All my best ideas always come to me after spending a day in the pub, and the decision to write this book was no exception to the rule. My friend, the famous Marxist Professor Norman Geras and I had been hard at work planning how we could best mark the first anniversary of the launch of the Euston Manifesto, an anniversary that was fast approaching. After the ninth round, we had come up with various ideas (my suggestion of organising a pub crawl around Euston was proving the most popular idea with us both), but as we staggered out from our favourite tavern, Norm was still trying to come up with something more imaginative and inspired. 'We are the vanguard of a fucking world movement, Nick...we are making fucking history...we may all be in the gutter now but we are looking to the fucking stars...'

Old Norm had a point. He may have now been literally staring up at me from an actual gutter, but I thought he really had put his finger on something important there. I was a 'fucking star', even if the world had yet to look upon me as one yet. Norm was now grinning inanely, and began mumbling something about frightful hobgoblins and the two of us being like Marx and Engels, but I was now deep in my own thoughts. Wasn't I the greatest satirist in the English language since Jonathan Swift? Hadn't my polemics been compared in prophetic power to George Orwell? I turned to ask Norm to confirm that all this was indeed the case, but he looked as if he had now fallen asleep on the pavement. No matter.

It was at this point that my mind went back to what Socialist Worker had said of What's Left?: '363 pages of tedious, self-righteous diatribe and monotonous whining'. They were hardly going to say anything else, of course. I thought back to the time I had been invited to debate with the SWP at their 'Marxism' festival a few years back. I accepted the offer and turned up after spending the day preparing my arguments in a nearby bar, something I slightly regretted when I urgently needed to relieve myself on mounting the stage. Nevertheless, despite this self-inflicted injury, I decided to press on and get the whole thing over with as fast as possible. I began, and bravely told them straight out exactly what I thought of their chilling totalitarian Leninist organisation. After about ten minutes into my speech, the Chair complained that the supposed topic of the particular debate was not 'Leninism' or 'the SWP' but 'Should fascists should have the right to free speech?' Oh, well. Like I was bothered.

Still there was, I reflected with hindsight, a grain of truth in the argument that my book had been a 'diatribe'. What's Left? was all about things I was against - I now needed to write about what my alternative was, what I was for. The Euston Manifesto was supposed to be about what we we stood for, a sort of updated Communist Manifesto, but alas it had been written by a collective rather than me alone and accordingly, in terms of literary style, it had suffered somewhat. What was needed was a statement about what I thought - but written solely by me and solely about me. Hence the idea for Who's Right? was born.
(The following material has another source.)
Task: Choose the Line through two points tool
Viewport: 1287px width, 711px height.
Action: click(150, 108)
At this point I felt Norm's hand on my shoulder. He looked sad, but he seemed to have sobered up somewhat. 'Let's face fucking reality, Nick, it's you and me against the fucking world now. Euston's fucked, Iraq's fucked, its all shot to shite, my academic credibility is in tatters and everyone hates us. Even if we organised a pub meet up to celebrate the fucking anniversary of the fucking Manifesto the only people who would turn up would be us, and a few journalists who had come to take the fucking piss. Maybe its time, you know, to wind the whole thing up.' I was staggered. 'What, and let the totalitarian Islamists and Leninists triumph?' I fired back. 'What happened to "Stormin' Norman"?' Besides, I said, 'I have had a revelation...' After telling him of my cunning plan to write a book all about me and how brilliant I am, Norm seemed enthusiastic but had questions. 'An autobiography? Your last book told us more about yourself than it did about the War on Iraq, and now you want to write even more about yourself?' Yet Who's Right? aims not simply to be an autobiography. It aims to be nothing less than a new manifesto for the movement that was born a year ago in Euston...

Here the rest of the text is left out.